(TEXT SECTION begins)

My dad has advanced bladder cancer, and in the last few months, relatives have been coming out of the woodwork. I've overheard several of them ask if they're in his will (he's quite wealthy) and if they can have his gun collection and my mother's jewelry. One even asked for one of his collectible cars.

I resent this. I've been caring for my dad for ten years, and I haven't seen most of these cousins, nieces, and nephews during this whole decade. Is it wrong of me to ask Dad if his will is up-to-date? He's lucid, and I haven't read his will line by line.

Right now, I don't want to give anybody anything. I'm mourning his imminent passing, and I'm too hurt and angry to think about giving his stuff away to people who have shown up at the last minute. Is this my place to say? How do I handle this situation -- and my emotions?

It's your place to feel all the emotions that come with losing your dad -- anger, resentment, fear, grief, and loss -- and you have every right to ask how he wants his affairs handled. But if he's in his right mind, you don't have the right to decide for him.

As hard as it is, and I know because I had many of your same thoughts and feelings, your parent has every right to allocate his estate as he sees fit. We as adult children, family, and friends must respect that, even when we don't agree.

(TEXT SECTION ends)

→ **EXERCISE PROMPT**:
According to the advice column about a father's will, how long has the letter writer been caring for the father?

(DATASET EXCERPTS begins)

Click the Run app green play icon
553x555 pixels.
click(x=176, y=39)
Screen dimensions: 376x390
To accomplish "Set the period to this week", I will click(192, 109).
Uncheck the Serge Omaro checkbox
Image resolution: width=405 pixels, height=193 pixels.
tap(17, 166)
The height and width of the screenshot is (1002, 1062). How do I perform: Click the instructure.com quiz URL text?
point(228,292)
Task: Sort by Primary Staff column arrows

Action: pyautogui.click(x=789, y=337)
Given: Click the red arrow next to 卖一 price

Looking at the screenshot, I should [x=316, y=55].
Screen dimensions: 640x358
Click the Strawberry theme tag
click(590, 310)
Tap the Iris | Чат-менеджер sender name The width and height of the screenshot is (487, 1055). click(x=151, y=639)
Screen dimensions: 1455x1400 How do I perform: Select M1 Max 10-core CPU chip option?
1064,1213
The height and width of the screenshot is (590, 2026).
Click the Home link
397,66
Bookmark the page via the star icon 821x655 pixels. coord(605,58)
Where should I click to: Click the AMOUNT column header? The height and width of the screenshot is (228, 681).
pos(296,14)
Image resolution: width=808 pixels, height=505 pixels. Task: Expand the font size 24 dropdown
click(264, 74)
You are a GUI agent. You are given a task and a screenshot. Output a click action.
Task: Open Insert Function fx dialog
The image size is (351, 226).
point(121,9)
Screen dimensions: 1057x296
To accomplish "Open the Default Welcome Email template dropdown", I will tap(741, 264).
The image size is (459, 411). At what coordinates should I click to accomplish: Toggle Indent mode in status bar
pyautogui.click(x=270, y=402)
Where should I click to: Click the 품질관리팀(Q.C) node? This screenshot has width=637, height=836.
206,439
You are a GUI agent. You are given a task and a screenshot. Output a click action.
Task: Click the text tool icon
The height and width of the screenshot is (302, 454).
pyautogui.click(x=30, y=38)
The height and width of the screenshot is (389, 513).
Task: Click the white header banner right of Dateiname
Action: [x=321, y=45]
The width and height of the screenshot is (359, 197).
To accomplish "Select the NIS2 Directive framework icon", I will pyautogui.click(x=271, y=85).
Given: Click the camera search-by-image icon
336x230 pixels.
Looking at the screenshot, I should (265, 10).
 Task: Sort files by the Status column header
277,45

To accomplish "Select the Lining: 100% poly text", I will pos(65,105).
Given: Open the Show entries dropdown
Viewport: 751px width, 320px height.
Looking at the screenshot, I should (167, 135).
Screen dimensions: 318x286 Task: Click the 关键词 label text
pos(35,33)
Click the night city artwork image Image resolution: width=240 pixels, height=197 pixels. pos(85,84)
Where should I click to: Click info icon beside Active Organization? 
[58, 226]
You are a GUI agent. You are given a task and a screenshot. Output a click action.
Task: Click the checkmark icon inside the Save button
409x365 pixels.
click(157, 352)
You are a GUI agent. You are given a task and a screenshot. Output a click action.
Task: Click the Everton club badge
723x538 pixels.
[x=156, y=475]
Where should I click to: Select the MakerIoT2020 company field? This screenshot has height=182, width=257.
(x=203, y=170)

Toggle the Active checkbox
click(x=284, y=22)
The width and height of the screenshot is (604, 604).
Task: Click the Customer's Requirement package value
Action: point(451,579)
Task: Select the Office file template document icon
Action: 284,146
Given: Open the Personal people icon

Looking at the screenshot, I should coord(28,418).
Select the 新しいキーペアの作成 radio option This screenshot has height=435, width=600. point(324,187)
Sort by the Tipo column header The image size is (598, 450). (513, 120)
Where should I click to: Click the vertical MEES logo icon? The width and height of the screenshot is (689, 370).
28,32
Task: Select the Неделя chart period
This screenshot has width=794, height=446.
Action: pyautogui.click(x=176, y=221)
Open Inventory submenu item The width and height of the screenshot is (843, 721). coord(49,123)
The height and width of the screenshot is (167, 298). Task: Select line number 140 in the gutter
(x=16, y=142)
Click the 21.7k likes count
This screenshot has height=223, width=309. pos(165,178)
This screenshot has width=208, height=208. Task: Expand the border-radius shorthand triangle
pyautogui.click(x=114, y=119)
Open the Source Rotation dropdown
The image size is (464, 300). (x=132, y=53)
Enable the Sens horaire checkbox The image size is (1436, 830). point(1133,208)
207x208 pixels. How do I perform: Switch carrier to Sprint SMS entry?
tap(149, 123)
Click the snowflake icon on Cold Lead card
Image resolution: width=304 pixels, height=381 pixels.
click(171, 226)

(DATASET EXCERPTS ends)

→ **TASK ANSWER**:
Ten years.